* _Your tasks_
(a) Please translate this sentence from the passage on India's judiciary into Spanish: "The Supreme Court is equipped with full powers to make rules for regulating its practice and procedure and to take effective steps for the enforcement of its decrees and orders."
(b) List every heading in the passage on India's judiciary.
(c) In the passage on India's judiciary, print the part that opens with the words containing "The Supreme Court is" and closes with "decrees and orders.".

* _Selected passage_
-- Start --

A retired judge of the Court is prohibited from practicing law before any Court of authority within the territory of India. The Constitution, however, permits the appointment of a retired judge for a specialized form of work by the Government, for instance for conducting inquiries and special investigations.

7. Powers to Make Rules to Regulate their Procedure:

The Supreme Court is equipped with full powers to make rules for regulating its practice and procedure and to take effective steps for the enforcement of its decrees and orders.

Issues with independence of judiciary:

Indian judiciary is considered as one of the most independent and impartial all over the world. However, there have been issues with the independence of Indian judiciary in recent times:

1. Appointment of judges:

The Chief Justice of Supreme Court is appointed by the President with consultation of such of the judges of the Supreme Court and High Courts as he deems necessary for the purpose. But in appointing other judges, the President always consults the Chief Justice of India. He may consult such other judges of the Supreme Court and High Courts as he may deem necessary. But practically the power of President to appoint judges is purely formal because in this matter he acts on the aid and advice of Council of Ministers. So there is the apprehension that Ministers may bring politics in the appointment of judges.

-- End --

* _Information shown_
-- Start --

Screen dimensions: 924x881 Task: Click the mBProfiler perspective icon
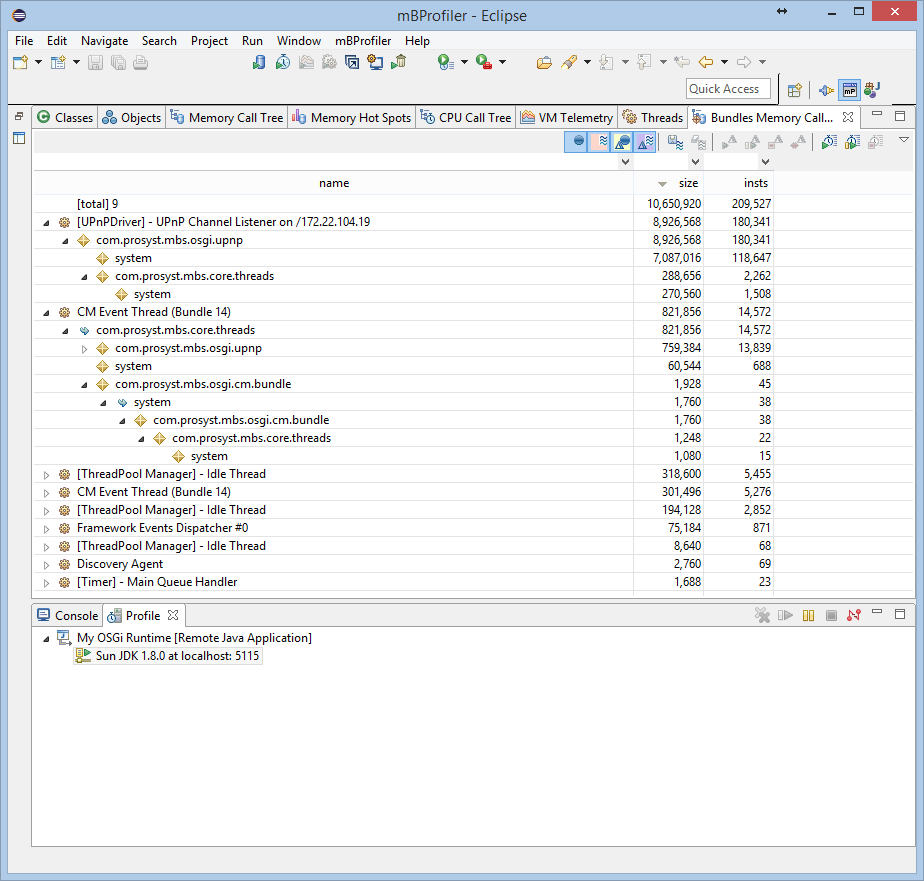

-- End --

* _Task results_
(a) La Corte Suprema está dotada de plenos poderes para dictar normas que regulen su práctica y procedimiento y para adoptar medidas eficaces para la ejecución de sus sentencias y órdenes.

(b)
7. Powers to Make Rules to Regulate their Procedure
Issues with independence of judiciary
1. Appointment of judges

(c)
The Supreme Court is equipped with full powers to make rules for regulating its practice and procedure and to take effective steps for the enforcement of its decrees and orders.